Stored dataset items:

•••••

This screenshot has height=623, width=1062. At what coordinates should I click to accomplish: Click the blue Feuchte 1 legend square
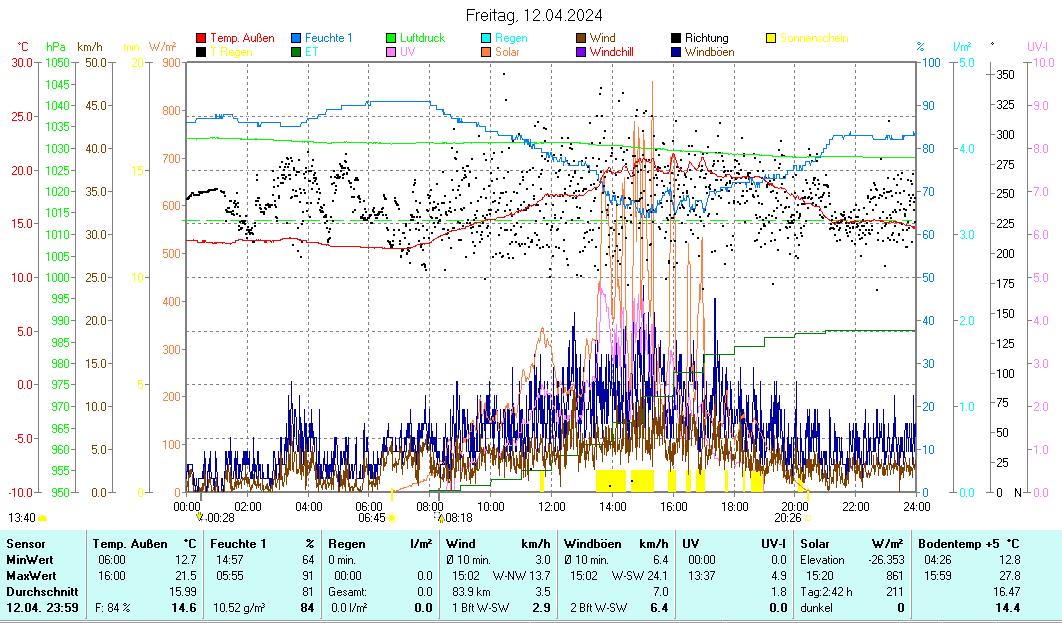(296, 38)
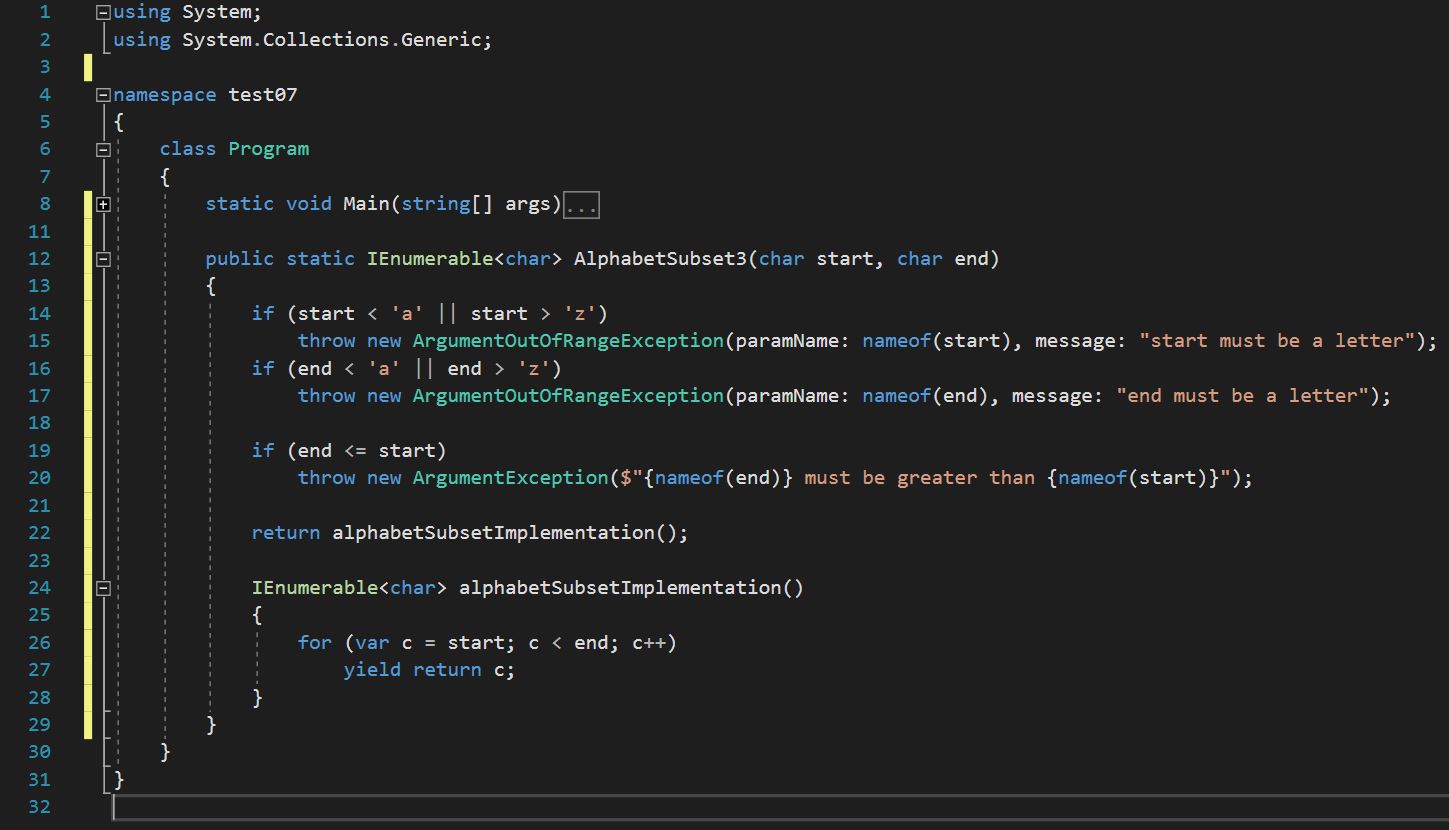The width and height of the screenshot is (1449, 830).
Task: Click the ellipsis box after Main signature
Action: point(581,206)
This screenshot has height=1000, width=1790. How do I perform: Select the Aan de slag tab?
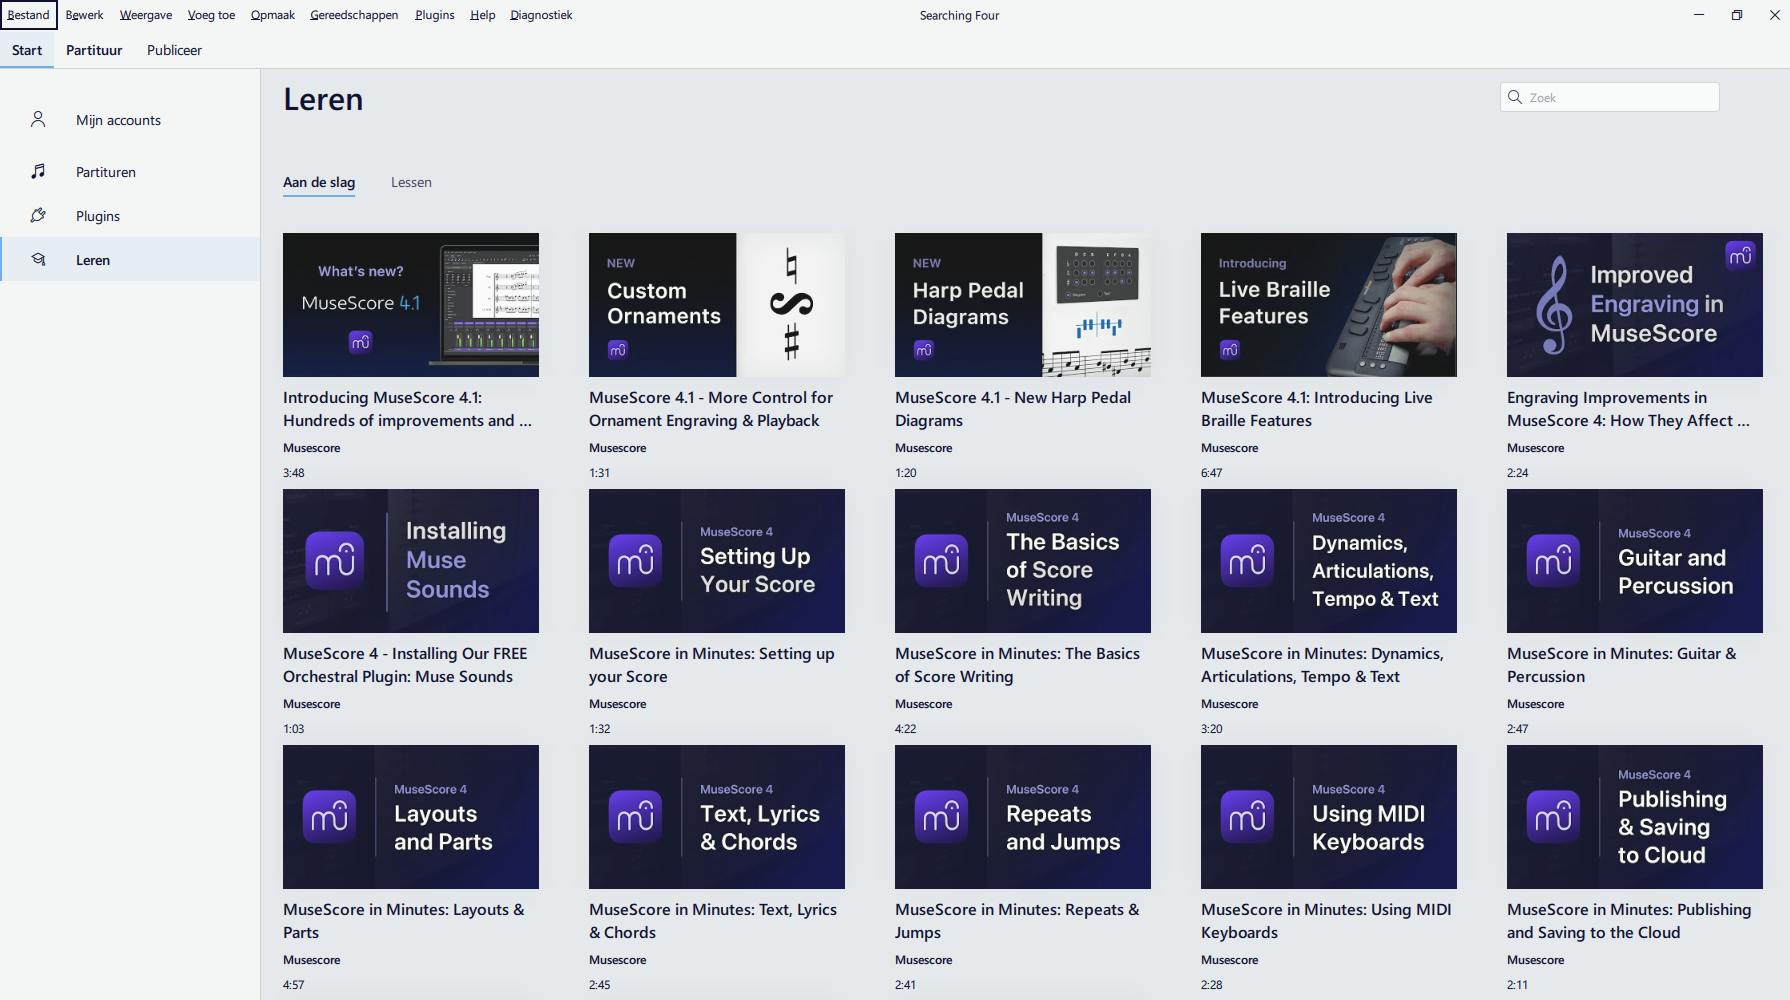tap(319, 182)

•••••

--- INSTRUCTIONS FOR THE TASK ---
Set down the data again, exactly, without images.

--- ANSWER FOR THE TASK ---
This screenshot has height=623, width=1062. At what coordinates should I click to accomplish: Click the blue Feuchte 1 legend square
(296, 38)
The width and height of the screenshot is (1449, 830).
Task: Click the ellipsis box after Main signature
Action: point(581,206)
This screenshot has height=1000, width=1790. How do I perform: Select the Aan de slag tab?
tap(319, 182)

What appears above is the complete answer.